**TASKS FOR THIS EXERCISE**.
1/ Reproduce the portion of the post on the Emory Vision name change starting at "But if the painful" and ending at "colors and fonts...".
2/ Turn the paragraph of the post on the Emory Vision name change that begins "Emory Vision center touted" into a short bulleted list that keeps its main facts.

**READING PASSAGE**.
%%

Hence our surprise when we leaned that the venerable Emory Vision Center had become InView ("EnView", as pronounced in their barely intelligible radio announcement).

Emory Vision was always an independent health care provider – unrelated to Emory University or its leading health care centers – licensing the Emory name for the past 10 years. So it makes since, in light of the quality of the name change, that the decision must have been made by an accountant, not a marketing consultant.

Keith Thompson, M.D., co-founder of Emory Vision, now InView, says "the new name more accurately reflects the center's distinct focus on achieving optimal vision for each patient; its unmatched record of expertise; outcomes and technological innovation in vision correction; and the superior care provided by some of the industry's leading clinical experts, both now and in the future.This new identity better defines our future plans to expand services and offer more options to patients as new technologies and treatments are developed."

Perhaps.

But our interest is not in the marketing speak of brand management, but in the cost of brand disposal. Any company that changes its name must contest with the cost/benefit equation of education and communication: How long will it take and how much will it cost to educate consumers about the change? What communicable brand value will be lost or gained in the process?

Emory Vision center touted one of the most respected names in Atlanta medical care. Emory's School of Medicine and its related hospitals, research facilities, and health centers are both admired and applauded throughout the Southeast. Consumers – ourselves included – are willing to spend the extra money to garner Emory's level of care. With their new name InView steps down to the level of the strip-mall Lasik practitioner. The name has no particular meaning in a crowded sea of competitors and dilutes itself by becoming ordinary. It's unremarkable and impossible to remember.

But if the painful name-change weren't bad enough, there is the new logo. While Emory Vision's former logo mark may have been uninspiring, the new InView logo mark is downright inappropriate. The combination of the bold gray circle and the erratic, rough-edged surrounding swish are more reminiscent of astigmatism than clear sight. It visually resembles the Lasik-severed cornea sliced open. Poorly!

At least they kept the colors and fonts...

The Sincerest Form of Flattery
But there is more to InView's new logo mark than just their poor-sighted symbolism. Indeed, what initially interested us was the similarity the logo bore to Cloudjammer's TGIFleming logo (see the comparison).

Cloudjammer co-owner Fleming Patterson's side project, TGIFleming.com, is an events calendar oriented toward midtown Atlanta nightlife with over fifteen hundred unique visitors a month, several hundred email subscribers, and almost two years of precedent. The TGIFleming logo's use of the graphic swish was long-ago selected to describe both the energetic nature of nightlifestyles and for it's multi-purpose applications (the easy-to-apply style originally had many applications of the TGIFleming.com website).

%%

(Stored dataset items)
%%

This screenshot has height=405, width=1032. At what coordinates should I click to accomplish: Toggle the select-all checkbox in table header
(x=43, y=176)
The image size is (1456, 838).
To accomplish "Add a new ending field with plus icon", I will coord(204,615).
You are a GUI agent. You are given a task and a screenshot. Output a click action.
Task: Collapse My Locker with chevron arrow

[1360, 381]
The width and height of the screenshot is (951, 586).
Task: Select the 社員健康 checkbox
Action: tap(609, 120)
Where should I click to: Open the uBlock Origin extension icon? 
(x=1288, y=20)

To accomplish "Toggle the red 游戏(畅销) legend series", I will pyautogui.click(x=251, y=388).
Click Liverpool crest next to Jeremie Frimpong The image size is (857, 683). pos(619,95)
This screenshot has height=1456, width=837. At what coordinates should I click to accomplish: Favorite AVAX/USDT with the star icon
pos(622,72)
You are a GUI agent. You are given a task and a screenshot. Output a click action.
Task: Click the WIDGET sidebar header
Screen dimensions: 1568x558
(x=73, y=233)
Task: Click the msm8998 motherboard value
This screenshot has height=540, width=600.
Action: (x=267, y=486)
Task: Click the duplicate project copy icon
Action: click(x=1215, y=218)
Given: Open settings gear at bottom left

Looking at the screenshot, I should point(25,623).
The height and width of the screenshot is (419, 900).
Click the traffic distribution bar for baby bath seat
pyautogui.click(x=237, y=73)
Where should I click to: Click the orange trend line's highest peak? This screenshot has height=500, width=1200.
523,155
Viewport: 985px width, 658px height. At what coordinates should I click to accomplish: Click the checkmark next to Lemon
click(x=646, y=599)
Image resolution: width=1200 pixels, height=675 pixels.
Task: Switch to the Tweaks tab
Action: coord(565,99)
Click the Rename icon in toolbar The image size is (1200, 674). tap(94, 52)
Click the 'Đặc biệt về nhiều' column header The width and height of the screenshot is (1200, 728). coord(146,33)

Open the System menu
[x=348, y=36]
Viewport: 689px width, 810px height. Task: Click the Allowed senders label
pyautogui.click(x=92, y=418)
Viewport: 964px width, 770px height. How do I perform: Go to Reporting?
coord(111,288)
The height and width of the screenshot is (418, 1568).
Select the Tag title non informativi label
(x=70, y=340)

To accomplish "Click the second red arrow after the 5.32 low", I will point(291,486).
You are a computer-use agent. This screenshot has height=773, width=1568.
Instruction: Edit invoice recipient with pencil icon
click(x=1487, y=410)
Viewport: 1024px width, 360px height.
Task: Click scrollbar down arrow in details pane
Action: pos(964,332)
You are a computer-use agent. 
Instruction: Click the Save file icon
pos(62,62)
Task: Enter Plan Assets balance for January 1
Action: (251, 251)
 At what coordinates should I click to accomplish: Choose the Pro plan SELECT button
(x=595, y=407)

%%

**PROBLEM SOLUTIONS**.
1/
But if the painful name-change weren't bad enough, there is the new logo. While Emory Vision's former logo mark may have been uninspiring, the new InView logo mark is downright inappropriate. The combination of the bold gray circle and the erratic, rough-edged surrounding swish are more reminiscent of astigmatism than clear sight. It visually resembles the Lasik-severed cornea sliced open. Poorly!

At least they kept the colors and fonts...

2/
- Emory Vision Center carried one of the most respected names in Atlanta medical care.
- Emory's School of Medicine and its hospitals, research facilities, and health centers are admired throughout the Southeast.
- Consumers, the writers included, will pay extra for Emory's level of care.
- With the name InView, the center drops to the level of a strip-mall Lasik practitioner.
- The new name means nothing in particular among many competitors and is ordinary, unremarkable, and impossible to remember.